At any point in time, the population is composed of young and old. For the sake of simplicity, imagine old people cannot produce goods due to physical limitations. How, then, will old people get the goods that they need to live? They have two options.
The first is that they can consume goods that they earned when they were young, and “stored” (saved), such as their house or TV. That works fine for durable commodities, but for things like bananas, haircuts or taxi rides, long-term storage is not an option.
The second option is convincing a young person to surrender some of the goods that the young person earns from working. Some will do it voluntarily out of altruism, such as your children, but that might not be enough, which means that the young “donor” has to get something in return.

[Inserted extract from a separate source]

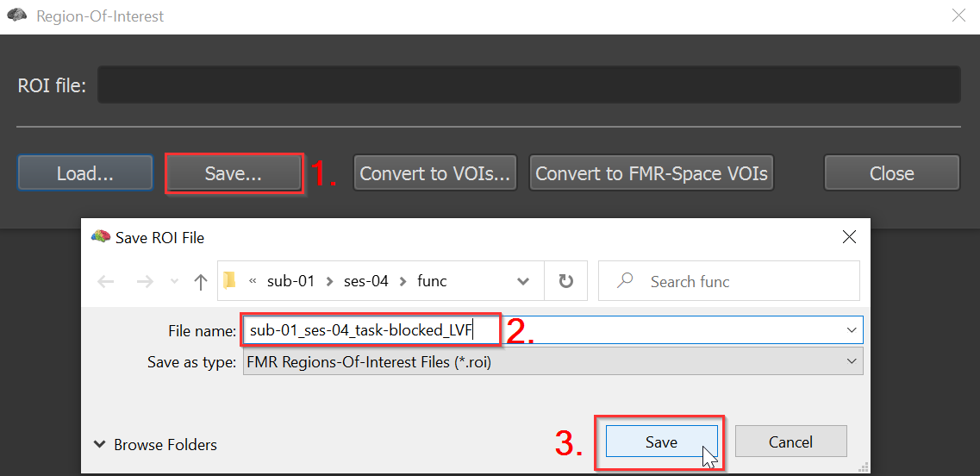Open the File name history dropdown
Image resolution: width=980 pixels, height=476 pixels.
pyautogui.click(x=851, y=330)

The solution is for an organisation that lives longer than the young and old, such as a bank or the government, to compensate the young person for surrendering some of their earnings by promising to give them goods when the young person becomes old and unable to work. This is how a government “pay-as-you-go” pension system works: the national insurance contributions of people who are currently working are used to pay the pensions of people who are currently retired.

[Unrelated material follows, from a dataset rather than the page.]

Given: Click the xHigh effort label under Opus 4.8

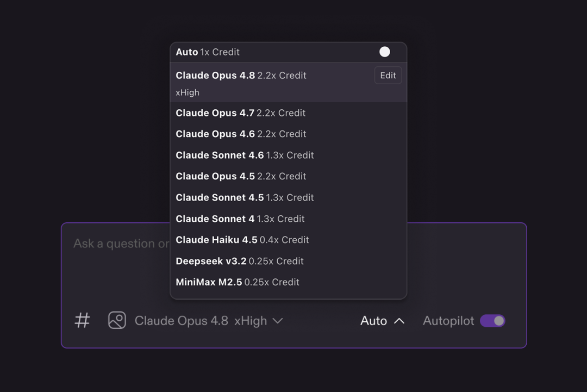Looking at the screenshot, I should click(188, 92).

This system works fine if birth rates are either stable or rising. It breaks down if birth rates are falling, which is exactly what is happening in almost all rich countries at present. Under these circumstances, when the current young generation gets old, they will represent a larger percentage of the population than in the past, meaning that the production of the young has to be spread more thinly across society.

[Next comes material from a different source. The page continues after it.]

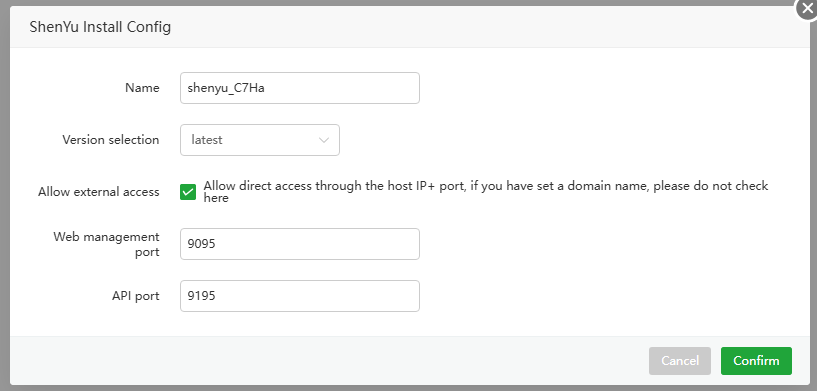Click the 'Web management port' label
Screen dimensions: 817x391
pos(106,244)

That means that someone – young, old, or both – will have to suffer declining living standards. Humans intensely, almost irrationally, dislike falling living standards, and they usually cause significant societal problems.
The problem is exacerbated by the fact that old people are living longer, and their consumption needs are growing, especially costly medical treatments.
What is the solution to this quandary? Actually, there is no internal solution – people just have to get used to falling living standards, which hasn’t really occurred for 200 years. Note that private pensions are a red herring: if you buy stocks when you are young, then when you are old the real value of your stocks will decline significantly when you try to liquidate them to cover your living costs, because there is no way around the fact that there are not enough goods being produced; there are not enough young people and too many old people.
Individual countries can get around this by allowing for a large number of young people to immigrate, but that is politically untenable in most places. Raising retirement ages helps, but eventually people are physically unable to work, but still consume, meaning that the problem comes back.
Perhaps you are wondering if there is some catch, as if things were really as simple and negative as I have described, more people would be talking about it. Well, it’s a bit like global warming: politicians certainly don’t want to bring attention to the problem since humans tend to shoot the messenger. We are not yet staring down the abyss, and so it’s easier to just bury our heads in the sand.
Personally, I have already accepted the fact that my living standard will be significantly lower in the future, and I recommend that you do the same.
Omar Al Ubaydli is the programme director for international and geopolitical studies at the Bahrain Center for Strategic, International and Energy Studies, and an affiliated associate professor of economics at George Mason University in the US.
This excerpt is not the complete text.